Debito pubblico, i meccanismi

by gabriella

Per capire i meccanismi dell’aumento del debito pubblico (sulla Grecia si è sentita raccontare per mesi la fiaba che  “vivevano al di sopra delle loro possibilità”), può essere utile questo articolo del Sole di oggi che racconta come venerdì scorso abbiamo piazzato i nostri BTp (Buoni del Tesoro poliennali) al 6%, poi sceso al 5,80% (nel 2008, prima della crisi, pagavamo il 4,40%), raggiungendo il massimo differenziale di sempre dai bond tedeschi (spread) che ha toccato 318 punti (la Germania oggi paga il 2, 62%).
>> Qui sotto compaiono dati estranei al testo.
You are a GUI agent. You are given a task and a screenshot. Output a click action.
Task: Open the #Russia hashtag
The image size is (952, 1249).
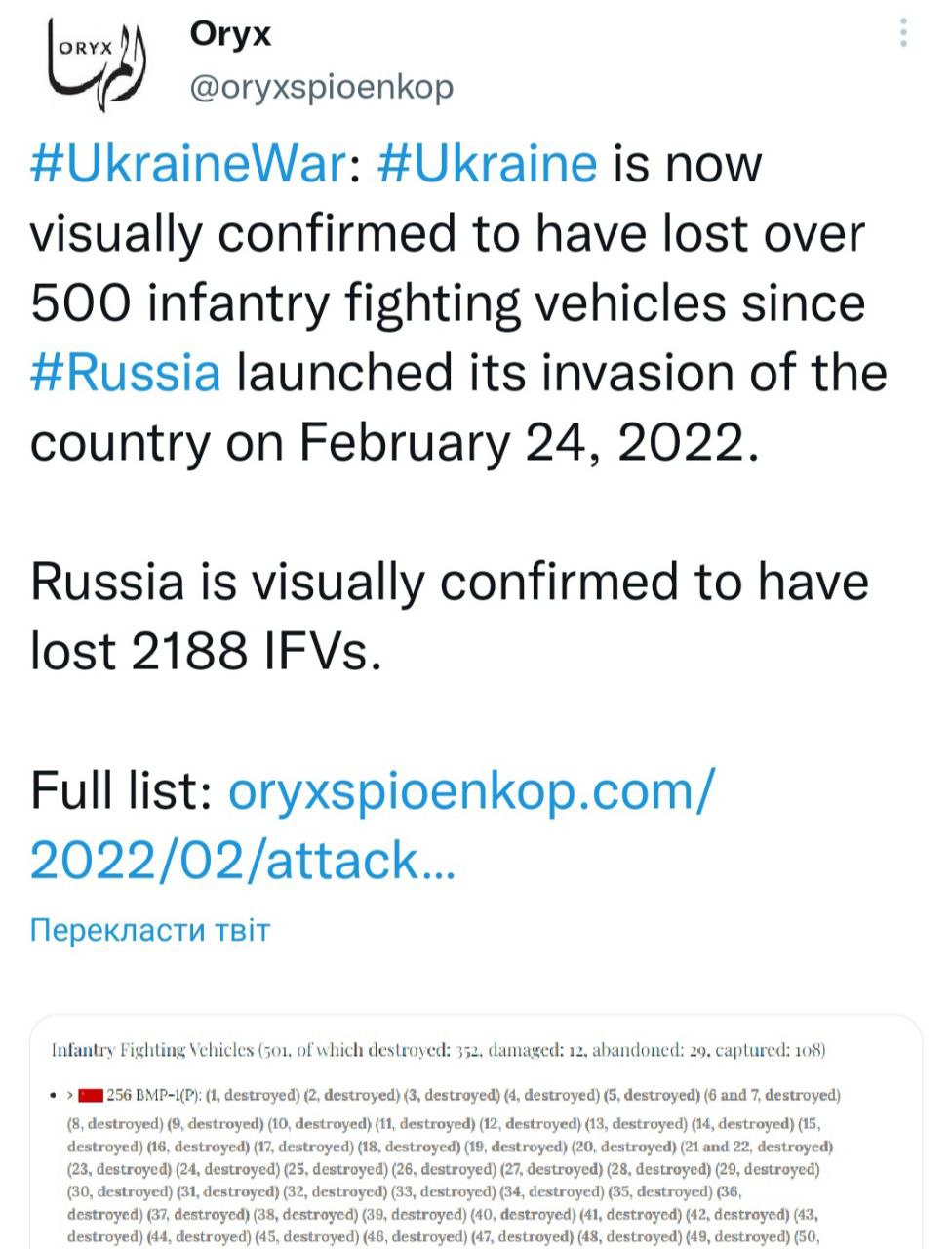click(x=126, y=374)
Se allo strangolamento bancario tradizionale (se sei povero rischio a prestarti denaro, dunque mi paghi un interesse più alto) si aggiungono i giudizi di rating (autentiche profezie che si autoavverano), le scommesse speculative (i CDS sono assicurazioni che garantiscono gli investitori dal rischio e muovono enormi capitali sulle poste a loro convenienti, facendo, di nuovo avverare ciò che “temono”) e le compravendite al ribasso (cioè gli attacchi speculativi veri e propri), sarà facile capire perchè una manovra finanziaria da 40 miliardi (che taglia, comme al solito, pensioni, sanità e scuola) risulta insufficiente dopo un week end .. nero.

Insomma, pensioni, ospedali e scuola sono al tappeto, ma lo sono non certo perchè spendevamo troppo per farle funzionare (secondo una logica da “bilancio familiare”), ma perchè la logica monetarista a cui immoliamo il benessere sociale, funziona in questo modo.

Leggendo l’articolo del Sole si avrà l’impressione che ciò che sta succedendo sia sacrosanto e che tutto funzioni perfettamente, ma non bisogna farci caso, basta avere i giusti anticorpi al loro approccio “Titanic”.